October 31, 2020
Although real-world patients who received chimeric antigen receptor T-cell (CAR-T) therapy for relapsed or refractory diffuse large B-cell lymphoma (R/R DLBCL) showed better response rates, progression-free survival (PFS), and overall survival (OS) compared with past patients who received non-CAR-T therapy, overall PFS and OS with CAR-T therapy failed to remain superior after adjustment for unfavorable pretreatment factors.
Researchers published their findings in the journal Blood Advances.
“In the current study, we describe our single center experience treating patients with commercial CAR-T therapy for R/R DLBCL. We report response rates, PFS, and OS comparable to the pivotal trials and markedly better than outcomes seen in patients treated with alternate therapies before the CAR-T era,” wrote researchers from Memorial Sloan Kettering Cancer Center. “However, when adjusting for baseline unfavorable disease biology, the seemingly inferior outcomes associated with use of alternate therapies are less clear.”
The retrospective, observational study included a total 215 patients, 69 of whom received CAR T therapy and a historical population of 146 patients treated with alternate, non-CAR-T therapy.
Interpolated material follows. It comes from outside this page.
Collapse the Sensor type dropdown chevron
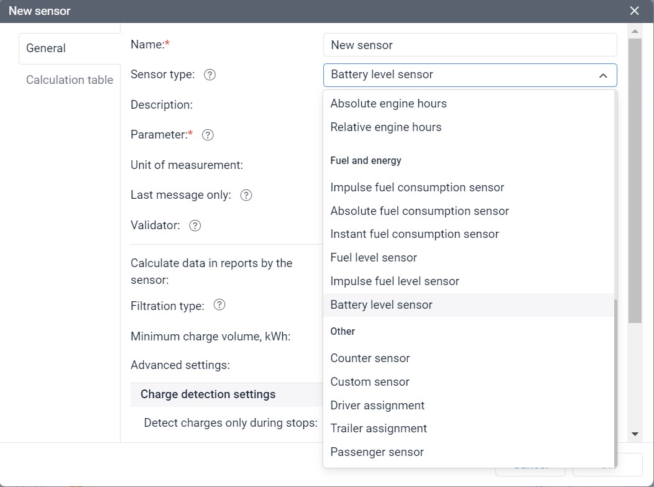 click(x=602, y=75)
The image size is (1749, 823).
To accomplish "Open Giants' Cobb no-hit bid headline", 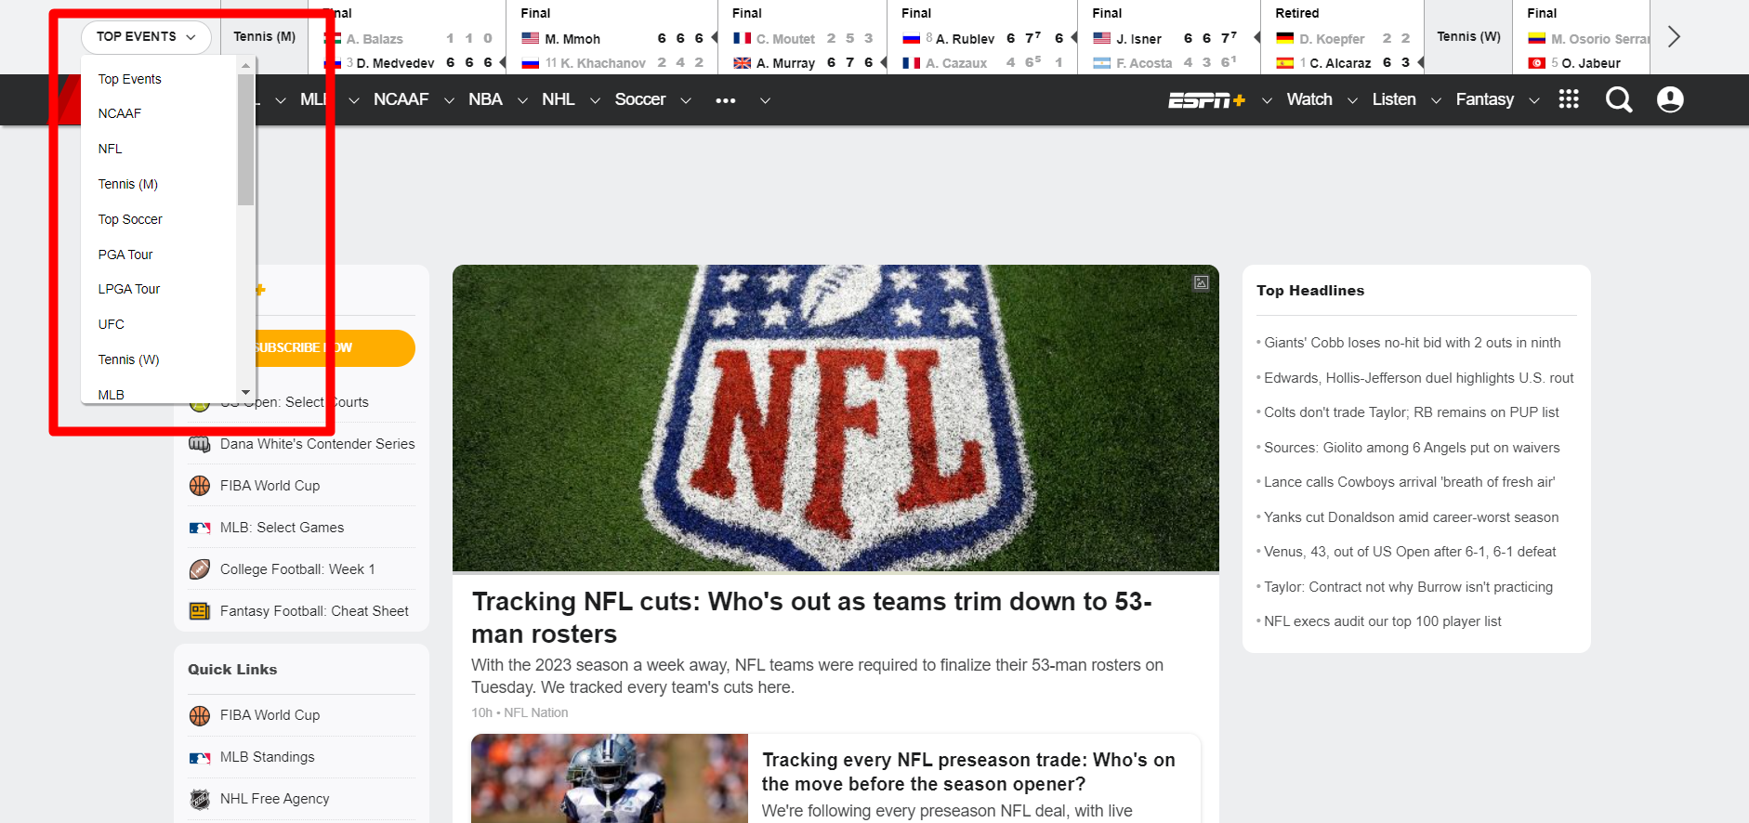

Rates of complete response were 52% with CAR-T therapy and 22% with alternate therapies, according to the study. Median PFS was 5.2 months with CAR-T therapy and 2.3 months for alternate therapies. Median OS was 19.3 months with CAR-T therapy and 6.5 months for alternate therapies.
When researchers adjusted for unfavorable pretreatment disease characteristics, the response rate remained significantly better with CAR-T therapy—but PFS and OS did not. Furthermore, patients who responded to alternate third-line therapy showed prolonged remissions comparable to patients who responded to CAR-T therapy.
“In conclusion, the CD19-targeted CAR-T products axicabtagene ciloleucel and tisagenlecleucel remain an important treatment option for patients with R/R DLBCL. However, we contend that alternate therapies may be as efficacious as CAR-T therapy in select clinical scenarios,” researchers wrote. “Therefore, additional study continues to be warranted, ideally with randomized prospective trials.”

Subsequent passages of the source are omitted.